Every Thursday at around 10 AM, sleepy little Staunton is happily bombarded by school buses as hundreds of students unload and make their way to the Blackfriars Playhouse. Our weekly “School Matinees” are a different breed of show; not only do the booking processes differ from our other shows, but the audiences (who are such an integral part of every performance here) have a notable effect on the tenor of the shows. Having a younger demographic in the playhouse can highlight different moments in the play and provide a unique experience for everyone, including the actors.
Some students arrive at the playhouse having read and analyzed every line of that day’s play; others come in cold, having read other Early Modern plays, but not the one they are seeing. Pre-show classroom methodologies abound, but there is something to be said for any pedagogical style that brings students face to face with Early Modern plays here at the American Shakespeare Center. The fact remains that, whether or not they have been prepped for each line, students genuinely like this stuff. It is rewarding to hear their laughter at clownish antics or see their shock as plots thicken. They have incredibly honest reactions to the language, none of which the actors simplify for the student audience.
After each student matinee, some of the actors come back out onstage for about 15 minutes of audience questions, called a talkback. I sat in on a recent talkback for Othello, where actors Rick Blunt, Emily Joshi-Powell, Joey Ibanez, and Patrick Midgley fielded audience questions. During the talkbacks, it’s easy to tell that the students are approaching the plays from a variety of backgrounds, as the questions run the gamut between theatrically-inclined and scholarly-minded. My favorite question and answer of the day went something like this…
Student: “What are the qualifications to be an actor at the American Shakespeare Center?”
Rick Blunt: “Well, it’s a lot like the NFL. If you can play, they will hire you. None of us here have had the same track. We do this because we love it, and that’s the main qualification.”
Each of the actors went on to talk about their various paths; what kind of education they have had and how much professional acting experience they have acquired. Joey Ibanez then added that knowledge of music helps, which will come as no surprise to those who have been to a show and witnessed firsthand the breadth of musical talent these actors offer.

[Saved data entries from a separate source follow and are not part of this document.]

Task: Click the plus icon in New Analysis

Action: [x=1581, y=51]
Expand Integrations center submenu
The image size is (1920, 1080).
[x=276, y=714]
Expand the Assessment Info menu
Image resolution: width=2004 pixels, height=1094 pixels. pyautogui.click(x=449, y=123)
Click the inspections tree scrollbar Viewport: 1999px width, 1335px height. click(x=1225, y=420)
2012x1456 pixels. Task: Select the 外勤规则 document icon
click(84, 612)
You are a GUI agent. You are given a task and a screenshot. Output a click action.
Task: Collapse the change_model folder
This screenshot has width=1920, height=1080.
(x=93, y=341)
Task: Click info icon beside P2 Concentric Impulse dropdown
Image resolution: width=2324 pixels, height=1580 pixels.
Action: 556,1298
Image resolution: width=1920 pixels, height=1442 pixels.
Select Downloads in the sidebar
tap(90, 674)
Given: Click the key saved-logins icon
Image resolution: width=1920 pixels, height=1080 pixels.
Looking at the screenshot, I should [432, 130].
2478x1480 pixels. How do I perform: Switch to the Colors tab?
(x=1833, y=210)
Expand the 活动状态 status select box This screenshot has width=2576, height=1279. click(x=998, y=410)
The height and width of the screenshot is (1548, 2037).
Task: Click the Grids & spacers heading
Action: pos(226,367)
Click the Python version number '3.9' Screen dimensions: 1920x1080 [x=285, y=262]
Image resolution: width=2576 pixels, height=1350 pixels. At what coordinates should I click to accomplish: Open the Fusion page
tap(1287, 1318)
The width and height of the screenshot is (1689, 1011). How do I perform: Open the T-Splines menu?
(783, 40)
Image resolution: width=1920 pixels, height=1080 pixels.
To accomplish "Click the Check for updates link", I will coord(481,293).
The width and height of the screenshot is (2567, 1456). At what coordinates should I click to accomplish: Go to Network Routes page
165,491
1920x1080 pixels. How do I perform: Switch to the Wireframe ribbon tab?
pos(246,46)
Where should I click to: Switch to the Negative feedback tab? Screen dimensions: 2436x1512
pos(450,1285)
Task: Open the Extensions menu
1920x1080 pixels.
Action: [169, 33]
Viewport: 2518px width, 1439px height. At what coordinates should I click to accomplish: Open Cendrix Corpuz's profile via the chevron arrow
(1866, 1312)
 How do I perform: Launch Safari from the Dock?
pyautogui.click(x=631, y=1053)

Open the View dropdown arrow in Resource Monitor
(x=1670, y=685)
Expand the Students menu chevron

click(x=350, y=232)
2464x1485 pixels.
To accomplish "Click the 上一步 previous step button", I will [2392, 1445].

A few weeks ago, during a talkback after a matinee of As You Like It, a student asked about the character Phoebe and her starry-eyed shepherd, Silvius. The question was something to the effect of, “Was Phoebe actually happy when she married Silvius at the end of the show?” The actor who played Silvius, Andrew Goldwasser, spoke about the challenges of making those kinds of decisions as an actor and said that one of the reasons he loves Shakespeare is because his plays tend to spark these kinds of questions, even when they are over. He encouraged the students to pursue those questions further with their friends and teachers.
When I watch the smiling, chatting students walk out of the theater after each talkback, I can tell that the end of the session isn’t the end of the conversation. It’s just the beginning.